Smith’s customers, on the other hand, use social media heavily. “We promoted our new store on Facebook and Twitter, driving traffic to our website,” he says. “We enlisted our local Chamber of Commerce and had a ribbon cutting ceremony at our grand opening.” Photos from such ribbon cuttings are often printed in local newspapers. Smith also held a grand-opening evening social event with hors d’oeuvres, and invited customers, their families, friends and suppliers.

Smith asked the new occupants at his old location if he could leave printed maps and directions to the new store location, which he says were expensive but worth it. The new tenants happily agreed, as it meant not having to repeatedly give directions to Smith’s store.

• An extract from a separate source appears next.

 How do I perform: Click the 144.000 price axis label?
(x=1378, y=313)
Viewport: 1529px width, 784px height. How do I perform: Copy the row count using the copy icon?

Since spas are big-ticket items, Clark finds out where a new customer is in the buying timeline at a grand opening event. He reaches out to them with drips of information so that when they are ready to buy, the prospect automatically thinks of Clark’s new or existing stores. “That’s a hard reality to swallow in marketing,” Scott says. “We were in San Jose, California, for many years. One day a guy walks into the store to buy a spa. The guy asks, ‘How long have you folks been in business?’ I tell him, 12 years. He says, ‘No way…I’ve been driving by this place for 15 years and I’ve never seen you!’ He was blind to our 30-foot monument sign that read SPAS, until he was in the market for a tub. A grand opening just wasn’t on his radar when we opened.”